OA: Outlets perform well in times of economic uncertainty. Consumers are more price sensitive, but still attracted by premium brands. Also, because most outlet centres are outdoor and well designed, we can facilitate a safer shopping experience, which is still a pleasant experience.
Because of the strong partnerships we have with brands, they were all able to reopen when we relaunched, contributing to our strong recovery. The business model is all about turnover rent, so there is much more alignment between brands and centre operators in this industry.
RW. How are customers responding now?
OA: We’re not on at the same levels of footfall as in 2019, due in part to some footfall caps, but average visitor spend is higher. Our guests are eager to shop as they have missed the shopping experience, and they want to make that effort to visit the outlet centre.
Our food and beverage operators were amongst the first to close, but have mostly managed to reopen, with some specialising in takeaway, or a mix of eat in and eat out.
F&B is very much a part of our strategy, so we continue to work on that. The segment is rebounding strongly in any case, and we are very glad we could reopen most of our restaurants and cafes. We still have operational constraints, including 1.5 metre distancing protocols, but takeout in particular has helped us resume nice turnover volumes.

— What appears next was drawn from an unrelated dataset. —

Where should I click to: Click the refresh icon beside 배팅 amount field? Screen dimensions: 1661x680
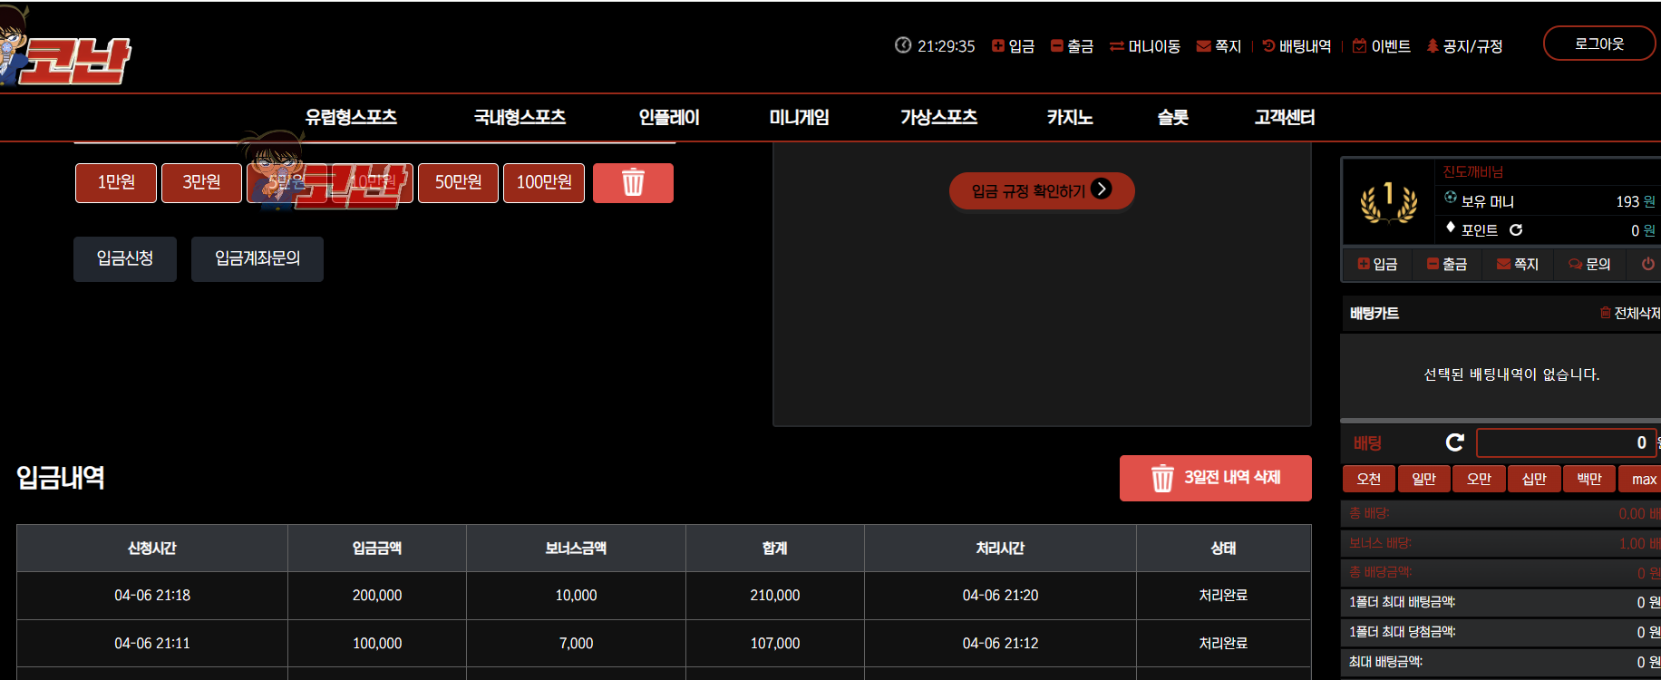point(1455,442)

RW: In terms of the portfolio, is there any news about deals, refurbishments or disposals?
OA: The events of this year haven’t interfered with our plans to remodel some of our assets. We did have to reduce a lot of capex to manage our cash flow, but were able to convince investors that stopping wasn’t an option. So work continued in Zweibrücken Fashion Outlet, Vila Do Conde Porto Fashion Outlet and Oslo Fashion Outlet.
The Zweibrücken refurbishment is now complete, featuring redesigned squares, added landscaping, and a total centre upgrade -
it looks fantastic. New brands came in too, from Coccinelle to Starbucks, to bring the centre to fully let. Porto is almost also finished, with its transformed F&B offer, while the Oslo remodelling has translated immediately into improved performance, far above 2019 sales figures and footfall.

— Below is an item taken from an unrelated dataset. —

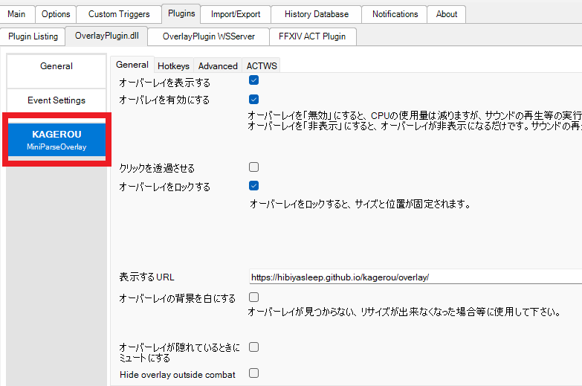
Task: Go to the Import/Export tab
Action: click(x=235, y=13)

We’ve earmarked Seville Fashion Outlet for a possible extension – similar to the transformation of our Gothenburg asset – and this too will be a big upgrade, on which we’d like to commence in early 2021.
What has been fantastic to see – particularly in the light of the changes we’ve seen at investor level – is that our outlets are still following a growth path. Our three Rs strategy - which focuses on remodelling, remerchandising and remarketing, is the driving force behind our success, and APG fully supports that. There is always something you can remodel, and there are always way to improve the brand mix.

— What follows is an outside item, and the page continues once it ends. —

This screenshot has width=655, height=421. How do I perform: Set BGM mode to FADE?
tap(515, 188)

RW: Will VIA Outlets and its tenants benefit from the unsold stock created by Covid lockdowns this spring?
OA: When we started talking to brands about dealing with the Covid crisis, the really interesting factor was that discussions were not just about rent deferrals and/or abatements, but also about expanding or creating pop-up stores to sell unsold stock, and partnering to solve issues together - another sign of our strong relationship with brands.
Outlets have been the second-fastest growing retail channel after online, so it’s an ever-increasing part of brands’ omnichannel strategy. Like online, we offer customers competitive prices – but outlet centres also represent a great day out; it’s a leisure activity featuring a premium brand mix, and an unbeatable, overall experience. This crisis has proved again that outlet centres are very resilient and offer something unique.
RW: What’s your attitude to online and digital tools?
OA: It’s early days, but we’re investigating what our online presence should look like, especially after the lessons of this year. Hybrid models are also interesting, including click and collect. In that spirit, we are also looking at bring online players into our outlets, as part of our policy of attracting new brands in general.
We want to obtain more data about our guests, and have just extended our relationship with Coniq, which runs our loyalty programme.